IPMI message: a message format used to transmit data between the BMC and management software.

IPMI command: a command set used to control and monitor server hardware.

IPMI specification: defines the architecture, interfaces, and command set of IPMI.

For details about the IPMI specification, see the IPMI Specification Official Document.

Sensor

openUBMC has many sensors, all of which comply with the IPMI specification. Currently, openUBMC sensors are classified into the following types:

  • Threshold sensor
  • Discrete sensor

When customizing sensors, developers need to configure sensor properties and sensor data records to monitor the health status of servers for a long time.

Threshold Sensor

A threshold sensor is also called a continuous sensor, which indicates that the value of the sensor changes continuously (for comparison, see the continuous value/curve in mathematics), such as temperature, voltage, power consumption, and rotation speed. When the detected value exceeds the preset threshold, the threshold sensor generates an alarm. For example, a temperature sensor is usually a threshold sensor, which can be configured with a high temperature warning and a high temperature threshold.

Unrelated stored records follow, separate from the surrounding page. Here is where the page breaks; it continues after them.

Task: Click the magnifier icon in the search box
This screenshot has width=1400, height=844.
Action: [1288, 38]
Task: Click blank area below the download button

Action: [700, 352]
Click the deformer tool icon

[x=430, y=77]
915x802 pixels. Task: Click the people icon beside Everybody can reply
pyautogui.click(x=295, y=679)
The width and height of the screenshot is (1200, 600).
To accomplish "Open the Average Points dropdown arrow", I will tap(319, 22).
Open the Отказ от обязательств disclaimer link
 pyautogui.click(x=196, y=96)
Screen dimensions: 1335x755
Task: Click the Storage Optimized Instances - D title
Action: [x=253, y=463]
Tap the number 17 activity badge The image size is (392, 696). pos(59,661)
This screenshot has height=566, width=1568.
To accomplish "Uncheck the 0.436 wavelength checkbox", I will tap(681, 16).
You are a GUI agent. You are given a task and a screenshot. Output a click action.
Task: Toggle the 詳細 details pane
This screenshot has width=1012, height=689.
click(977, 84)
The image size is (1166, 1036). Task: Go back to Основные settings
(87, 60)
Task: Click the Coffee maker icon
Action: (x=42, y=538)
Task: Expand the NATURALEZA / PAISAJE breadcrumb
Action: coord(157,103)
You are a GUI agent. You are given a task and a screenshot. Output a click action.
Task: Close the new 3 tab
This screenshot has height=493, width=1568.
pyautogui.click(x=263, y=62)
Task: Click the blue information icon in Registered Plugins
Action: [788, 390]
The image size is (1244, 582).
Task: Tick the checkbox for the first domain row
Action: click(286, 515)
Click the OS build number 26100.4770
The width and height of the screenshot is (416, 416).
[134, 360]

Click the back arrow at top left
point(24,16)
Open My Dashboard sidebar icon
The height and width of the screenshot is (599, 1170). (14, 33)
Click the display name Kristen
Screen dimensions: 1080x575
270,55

The threshold sensor resources in openUBMC on D-Bus are classified into two categories:

  • IPMI specification resources: describe the current sensor and is configured in the CSR.
  • Descriptive resources: provide readable sensor parameters for northbound interfaces. This category does not need to be manually configured. They are automatically parsed and added to the sensor component.

The IPMI Specification Value of the Threshold Sensor

For details, see the IPMI specification, 43.1 SDR Type 01h, Full Sensor Record(P521).

In openUBMC, threshold sensor resources that comply with the IPMI specification are represented by the ThresholdSensor class. This class is managed by the bmc.kepler.sensor service and mounted to the bmc.kepler.Systems.ThresholdSensor interface of the resource collaboration interface. For details about the basic properties of the class, see Sensor Customization and Development.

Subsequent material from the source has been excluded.